Return all entries below exactly. Skip nothing.
# # # # #
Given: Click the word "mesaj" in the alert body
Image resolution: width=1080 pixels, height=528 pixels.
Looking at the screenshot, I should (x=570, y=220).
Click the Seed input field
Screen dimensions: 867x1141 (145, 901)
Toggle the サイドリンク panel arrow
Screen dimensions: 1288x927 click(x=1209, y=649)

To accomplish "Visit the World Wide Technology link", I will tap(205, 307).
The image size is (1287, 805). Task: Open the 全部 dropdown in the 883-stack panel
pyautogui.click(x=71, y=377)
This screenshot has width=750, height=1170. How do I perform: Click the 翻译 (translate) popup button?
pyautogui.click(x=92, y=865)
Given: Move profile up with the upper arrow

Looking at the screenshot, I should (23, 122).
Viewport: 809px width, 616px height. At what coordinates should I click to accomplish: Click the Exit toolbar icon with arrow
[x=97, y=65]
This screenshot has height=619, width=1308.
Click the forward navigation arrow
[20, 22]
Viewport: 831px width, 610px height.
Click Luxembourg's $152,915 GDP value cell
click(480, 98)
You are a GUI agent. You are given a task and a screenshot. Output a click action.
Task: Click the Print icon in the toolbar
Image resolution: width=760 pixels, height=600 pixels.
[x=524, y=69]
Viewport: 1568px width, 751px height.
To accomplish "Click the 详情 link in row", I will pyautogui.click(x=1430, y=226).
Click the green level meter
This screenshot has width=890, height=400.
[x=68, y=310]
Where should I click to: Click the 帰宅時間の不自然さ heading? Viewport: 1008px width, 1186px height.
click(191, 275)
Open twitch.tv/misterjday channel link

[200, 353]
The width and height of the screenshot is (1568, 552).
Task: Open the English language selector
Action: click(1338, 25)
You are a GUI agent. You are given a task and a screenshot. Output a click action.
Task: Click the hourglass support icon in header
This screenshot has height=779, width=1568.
# # # # #
▶ **WRITTEN RESPONSE**
Given: Click the word "mesaj" in the alert body
Image resolution: width=1080 pixels, height=528 pixels.
Looking at the screenshot, I should (x=570, y=220).
Click the Seed input field
Screen dimensions: 867x1141 (145, 901)
Toggle the サイドリンク panel arrow
Screen dimensions: 1288x927 click(x=1209, y=649)

To accomplish "Visit the World Wide Technology link", I will tap(205, 307).
The image size is (1287, 805). Task: Open the 全部 dropdown in the 883-stack panel
pyautogui.click(x=71, y=377)
This screenshot has width=750, height=1170. How do I perform: Click the 翻译 (translate) popup button?
pyautogui.click(x=92, y=865)
Given: Move profile up with the upper arrow

Looking at the screenshot, I should (23, 122).
Viewport: 809px width, 616px height. At what coordinates should I click to accomplish: Click the Exit toolbar icon with arrow
[x=97, y=65]
This screenshot has height=619, width=1308.
Click the forward navigation arrow
[20, 22]
Viewport: 831px width, 610px height.
Click Luxembourg's $152,915 GDP value cell
click(480, 98)
You are a GUI agent. You are given a task and a screenshot. Output a click action.
Task: Click the Print icon in the toolbar
Image resolution: width=760 pixels, height=600 pixels.
[x=524, y=69]
Viewport: 1568px width, 751px height.
To accomplish "Click the 详情 link in row", I will pyautogui.click(x=1430, y=226).
Click the green level meter
This screenshot has width=890, height=400.
[x=68, y=310]
Where should I click to: Click the 帰宅時間の不自然さ heading? Viewport: 1008px width, 1186px height.
click(191, 275)
Open twitch.tv/misterjday channel link

[200, 353]
The width and height of the screenshot is (1568, 552).
Task: Open the English language selector
Action: click(1338, 25)
You are a GUI agent. You are given a task and a screenshot. Output a click action.
Task: Click the hourglass support icon in header
This screenshot has height=779, width=1568.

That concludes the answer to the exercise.